'Arıza' 24, 25, 26 Mayıs'ta Garajistanbul'da, 27 Mayıs'ta ise Moda'da Çağdaş Gösteri Sanatları Festivali'nde sahnelenecek.
Bu oyunun adı 'Arıza' sahnesi ise bir yatak
'Arıza' adlı oyun 2 kişilik bir yatakta geçiyor ve doğaçlama öykülerden oluşuyor. 12 kişi bu yatakta performans gösteriyor! Suna Selen ile Erdem Akakçe oyunda yer alma nedenlerini şöyle özetliyor: Biz de arızalıyız!..
İLİŞKİLİ HABERLER
Bu oyunun adı 'Arıza' sahnesi ise bir yatak
İlk kez 15. Uluslararası İstanbul Tiyatro Festivali ve 4. Uluslararası Tiyatro Olimpiyatları kapsamında izleyiciyle buluşan 'Arıza' adlı oyun, bir süredir Garajistanbul'da sahneleniyor. Emre Koyuncuoğlu'nun yönettiği oyun iki kişilik bir yatakta geçiyor ve ikili ilişkiler üzerine ironik bir deneme niteliği taşıyor. Oyunda Suna Selen ve Erdem Akakçe gibi deneyimli oyuncuların yanı sıra, amatörler ve dansçılar da rol alıyor. Oyun hakkında konuşmak için Koyuncuoğlu, Selen ve Akakçe ile buluştuğumda oyunun adıyla özdeşleşir biçimde oyuncularının da 'arızalı' olduğunu anladık. Koyuncuoğlu ve Selen de bu durumu kabul ediyor; Akakçe'nin, 'Benim arızam yok' söylemi ise arkadaşlarını fazlasıyla güldürüyor. Benim de dahil olmamla hepten 'arızalı' hale gelen bu söyleşide, Garajistanbul'un kulisinden kahkaha sesleri hiç eksik olmuyor...

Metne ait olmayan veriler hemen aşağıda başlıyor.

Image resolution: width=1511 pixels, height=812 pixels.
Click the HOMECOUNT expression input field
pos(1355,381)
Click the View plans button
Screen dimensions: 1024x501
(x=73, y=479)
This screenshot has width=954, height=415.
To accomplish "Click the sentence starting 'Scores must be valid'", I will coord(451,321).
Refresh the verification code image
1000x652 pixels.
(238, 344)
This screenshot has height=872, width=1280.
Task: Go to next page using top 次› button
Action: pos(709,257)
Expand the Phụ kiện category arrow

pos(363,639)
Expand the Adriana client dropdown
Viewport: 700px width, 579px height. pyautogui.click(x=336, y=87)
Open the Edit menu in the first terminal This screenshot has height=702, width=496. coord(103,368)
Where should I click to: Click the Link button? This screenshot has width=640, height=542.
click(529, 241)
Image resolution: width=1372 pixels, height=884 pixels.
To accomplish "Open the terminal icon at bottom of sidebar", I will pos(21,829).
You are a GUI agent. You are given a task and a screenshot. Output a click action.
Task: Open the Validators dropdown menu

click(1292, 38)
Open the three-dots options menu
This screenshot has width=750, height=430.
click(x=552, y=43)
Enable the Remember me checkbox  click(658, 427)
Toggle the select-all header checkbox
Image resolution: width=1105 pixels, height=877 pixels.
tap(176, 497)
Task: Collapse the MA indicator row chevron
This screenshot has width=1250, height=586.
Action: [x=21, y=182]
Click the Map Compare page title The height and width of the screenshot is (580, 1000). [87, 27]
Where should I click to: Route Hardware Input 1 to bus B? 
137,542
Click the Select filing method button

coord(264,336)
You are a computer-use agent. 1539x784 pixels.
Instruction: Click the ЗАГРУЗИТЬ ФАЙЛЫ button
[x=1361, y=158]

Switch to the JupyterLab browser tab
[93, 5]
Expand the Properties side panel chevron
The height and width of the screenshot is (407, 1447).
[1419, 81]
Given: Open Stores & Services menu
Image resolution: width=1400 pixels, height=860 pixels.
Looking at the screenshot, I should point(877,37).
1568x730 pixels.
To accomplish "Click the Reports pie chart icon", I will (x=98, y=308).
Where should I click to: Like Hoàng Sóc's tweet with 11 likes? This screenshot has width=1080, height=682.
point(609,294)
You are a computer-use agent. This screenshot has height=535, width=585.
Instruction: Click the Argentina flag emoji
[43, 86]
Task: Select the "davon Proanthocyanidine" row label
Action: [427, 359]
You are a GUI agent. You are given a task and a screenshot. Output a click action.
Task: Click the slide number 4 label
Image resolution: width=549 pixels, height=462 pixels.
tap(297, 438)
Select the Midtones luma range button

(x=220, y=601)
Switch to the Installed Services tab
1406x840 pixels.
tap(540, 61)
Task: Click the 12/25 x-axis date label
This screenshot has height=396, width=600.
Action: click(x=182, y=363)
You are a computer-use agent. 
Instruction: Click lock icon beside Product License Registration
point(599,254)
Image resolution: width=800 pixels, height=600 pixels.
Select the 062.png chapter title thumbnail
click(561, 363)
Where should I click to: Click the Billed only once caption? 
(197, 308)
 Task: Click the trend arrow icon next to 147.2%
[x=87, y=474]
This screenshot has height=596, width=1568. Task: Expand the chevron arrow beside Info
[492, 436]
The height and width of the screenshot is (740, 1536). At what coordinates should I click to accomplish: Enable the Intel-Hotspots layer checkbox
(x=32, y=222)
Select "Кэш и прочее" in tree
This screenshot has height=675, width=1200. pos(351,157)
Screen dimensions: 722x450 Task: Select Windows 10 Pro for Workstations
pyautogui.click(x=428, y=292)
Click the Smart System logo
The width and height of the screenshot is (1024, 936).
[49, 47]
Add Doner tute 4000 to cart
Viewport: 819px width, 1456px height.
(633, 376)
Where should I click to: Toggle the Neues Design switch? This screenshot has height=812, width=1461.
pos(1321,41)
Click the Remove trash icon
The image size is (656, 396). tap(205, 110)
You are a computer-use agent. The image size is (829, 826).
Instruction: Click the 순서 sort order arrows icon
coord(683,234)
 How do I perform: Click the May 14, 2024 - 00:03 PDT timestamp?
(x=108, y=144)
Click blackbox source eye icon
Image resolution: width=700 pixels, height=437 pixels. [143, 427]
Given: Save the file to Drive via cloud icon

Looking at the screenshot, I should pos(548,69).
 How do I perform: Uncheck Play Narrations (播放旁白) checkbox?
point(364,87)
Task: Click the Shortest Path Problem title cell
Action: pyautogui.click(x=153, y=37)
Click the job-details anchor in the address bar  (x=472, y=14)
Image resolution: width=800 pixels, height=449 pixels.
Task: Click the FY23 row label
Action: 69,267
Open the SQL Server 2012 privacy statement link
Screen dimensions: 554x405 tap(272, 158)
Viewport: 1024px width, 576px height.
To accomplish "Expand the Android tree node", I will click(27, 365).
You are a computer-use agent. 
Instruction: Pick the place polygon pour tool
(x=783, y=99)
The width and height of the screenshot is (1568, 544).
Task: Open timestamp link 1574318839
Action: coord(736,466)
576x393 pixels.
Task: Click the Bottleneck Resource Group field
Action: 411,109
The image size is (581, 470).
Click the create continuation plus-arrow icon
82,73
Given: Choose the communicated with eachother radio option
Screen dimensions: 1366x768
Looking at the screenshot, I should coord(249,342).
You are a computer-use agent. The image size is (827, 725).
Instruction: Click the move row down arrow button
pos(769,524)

* Projeyi hayata geçirme fikri nasıl doğdu? Emre Koyuncuoğlu: Bu bir festival projesiydi aslında. Sevdiğim arkadaşlarımla bir festival projesi yapalım ve kendimiz de keyif alalım diye düşündük. Doğaçlamalar üzerinden bir teks oluşturduk. Bu tamamen bir ekip projesi.
HEPİMİZDE BİR ARIZA VAR
* Oyunun adı neden 'Arıza' oldu? E.K.: Arıza günlük hayatın bir gerçeğidir ve onunla barışık olmak gerekir. Oyun arızalarla birlikte 'yaşamak' gerçeğinden yola çıkıyor. Biz de normal insanlar olduğumuz için hepimizin kendimize ait arızaları var. Bunlar tırnak içinde arızalar tabi.
* Nedir bu arızalar? E.K.: Benim arızam tiyatro yapıyor olmam. (Gülüyor) Tiyatro benim hem aşkım hem arızam. Zaten aşk, arızanın ta kendisidir bence. Bir de bu proje gibi bağımsız bir projeye imza atmak bir arıza. Bu projenin hiçbir maddi karşılığı yok, tamamen gönül birliğiyle yapıldı. Suna Selen: Benim arızam her zaman kendimden onay alma ihtiyacı duymam. Bir şey yaptığım vakit onun beğenilmesi hoşuma gitse de bana yetmiyor. İçimdeki üst beynin de yaptığım işi onaylaması gerekiyor. Erden Akakçe: Benim arızam yok! (Kahkahalar)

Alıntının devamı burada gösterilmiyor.